* **ASSIGNMENT 1**
Translate this sentence from the interview with the owner of Plant Hustler and Hoke Poke into Spanish: "I would have to say staffing is the hardest thing about running a business."
* **ASSIGNMENT 2**
Continue the interview with the owner of Plant Hustler and Hoke Poke from the point where it stops below.

* **DOCUMENT SECTION**
++++++++++

Aaron Bryans is the owner of two plant-based restaurants in Bournemouth. Plant Hustler is a one-stop-shop for all things burgers, hot dogs and fries, while Hoke Poke shows off inventive meat and fish replicas in their boundary-breaking poke bowls. We chatted to Aaron about setting up his beloved businesses, the creativity of vegan food, and the future of the hospitality industry post covid:

What’s it like opening a restaurant in the middle of a pandemic?

The main challenge has been dealing with customers buying habits as people are scared to go out and dine out now. Also with the ban on mixing households, it has put a strain on people not being able to go and socialise over food. Takeaway has played a huge role in the business.

What inspired you to start Plant Hustler and then Hoke Poke?

Having turned vegan in 2017, I thought I could bring something new to the market because at the time vegan offerings weren’t that great. Having been to the USA and saw how the plant-based movement was happening over there, I knew I could create something great back here.

What is the hardest thing about running your own business?

I would have to say staffing is the hardest thing about running a business. Everything else works like clockwork.

What can we expect on the menu at Hoke Poke?

Our menu is full of amazingly tasty plant-based seafood and meats. We use the best alternatives currently available on the market to showcase how fantastic they are. Our goal is to create poke bowls that everyone will enjoy, even if they are meat or seafood eaters.

Why did you become a vegan?

I turned vegan initially for health after watching What the Health in 2017. I had been vegetarian for 3 years and always thought about going vegan but never could make the move. Watching that documentary gave me the nudge I needed to go vegan.

++++++++++

* **DATA EXCERPTS**
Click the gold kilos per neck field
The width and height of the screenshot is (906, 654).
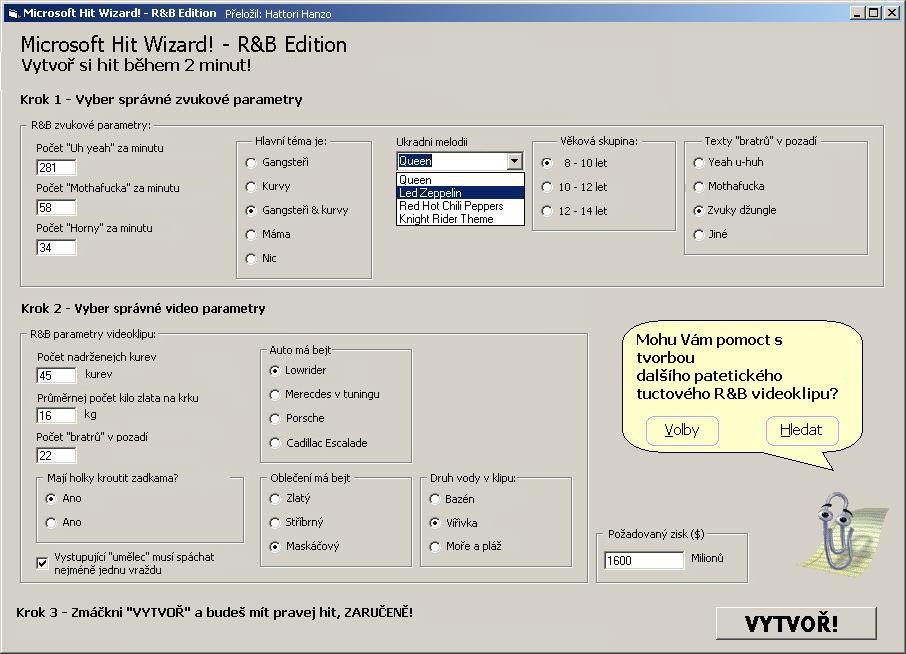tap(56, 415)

++++++++++

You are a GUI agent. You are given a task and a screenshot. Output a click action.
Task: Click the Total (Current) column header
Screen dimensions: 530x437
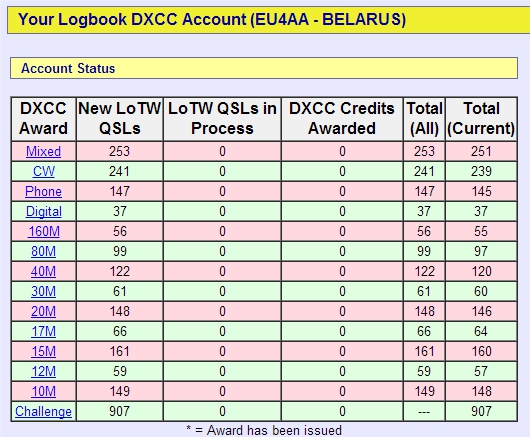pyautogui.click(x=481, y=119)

++++++++++

* **ANSWER BOX 1**
Tendría que decir que el personal es lo más difícil de dirigir un negocio.

* **ANSWER BOX 2**
What do you think the future holds for restaurants after a terrible year for the hospitality industry?

It’s hard to say, people’s social habits have changed, but I think restaurants will make a come back and get back to how they used to operate.

How hard was it to fund the openings yourself?

Extremely hard, I’ve never had investors and always tried to reduce costs by carrying out a lot the work myself; from fit-outs to brand design, and everything in between. Ideally, I’d love to grow the brand and in the future hope that I’ll be able to bring in a team of skilled workers and designers.

What advice would you give to someone wanting to open a restaurant of their own?

If it’s your passion to open up a restaurant, I’d always support people and say go for it, but I would say that you don’t have to own a restaurant to create a fantastic food business. Restaurants require a lot of capital to set up and you can be just as successful, or even more successful, operating your food concept/business out of a dark kitchen.